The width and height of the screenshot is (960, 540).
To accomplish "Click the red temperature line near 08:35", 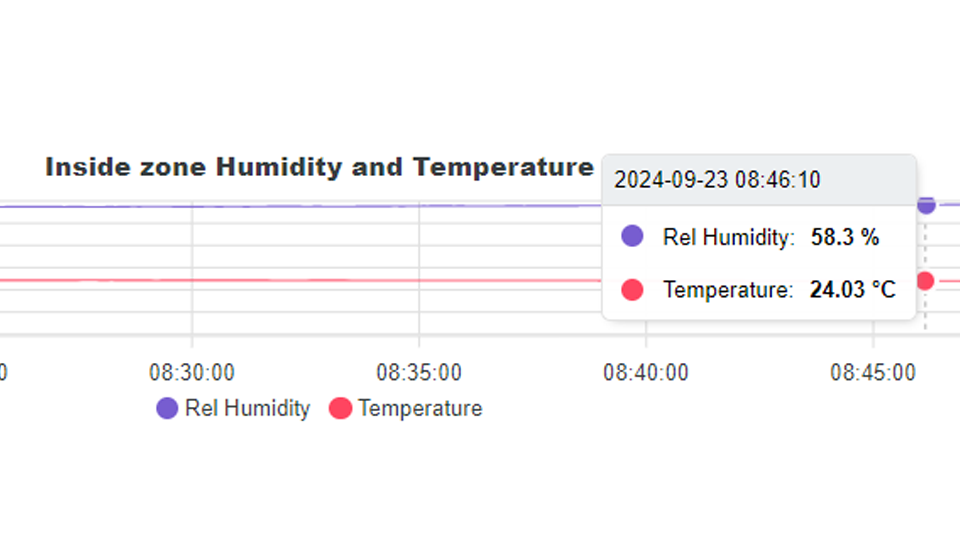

+-------+

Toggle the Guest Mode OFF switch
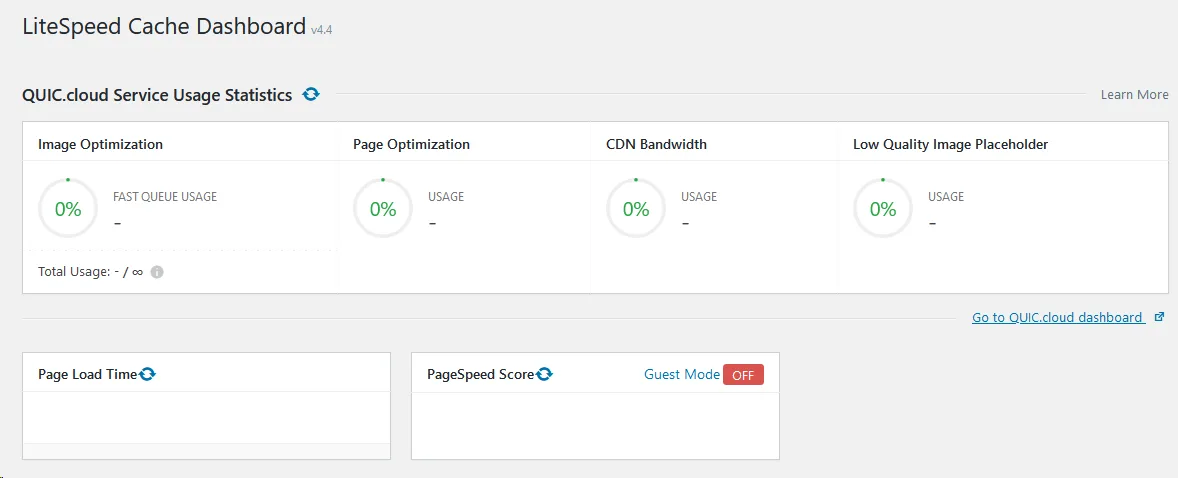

+-------+

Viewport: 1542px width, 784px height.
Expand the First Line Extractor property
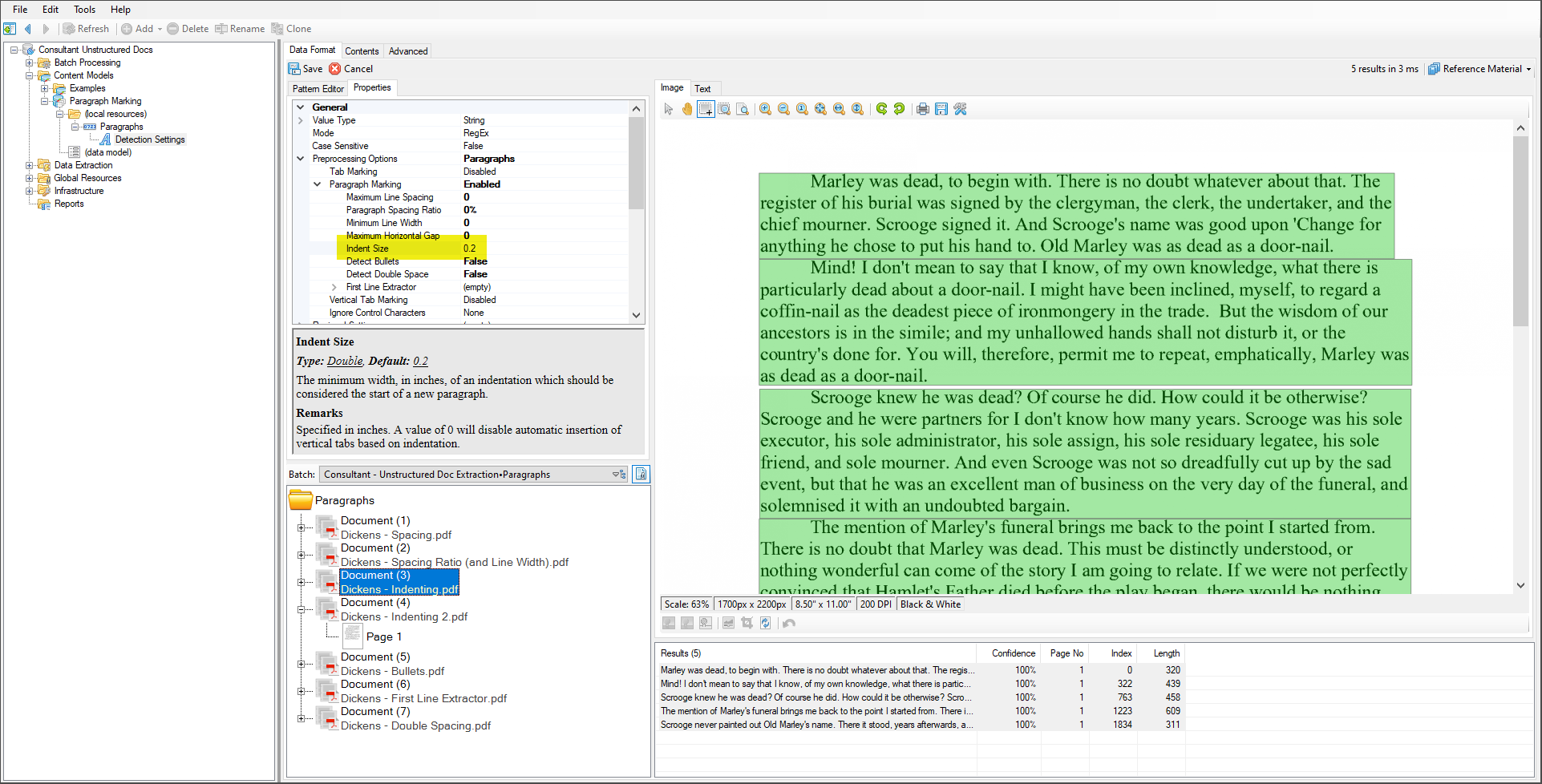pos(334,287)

+-------+

## About this task
When a line in the listing above holds the word "width", copy it.

## Reply
The width and height of the screenshot is (960, 540).
Viewport: 1542px width, 784px height.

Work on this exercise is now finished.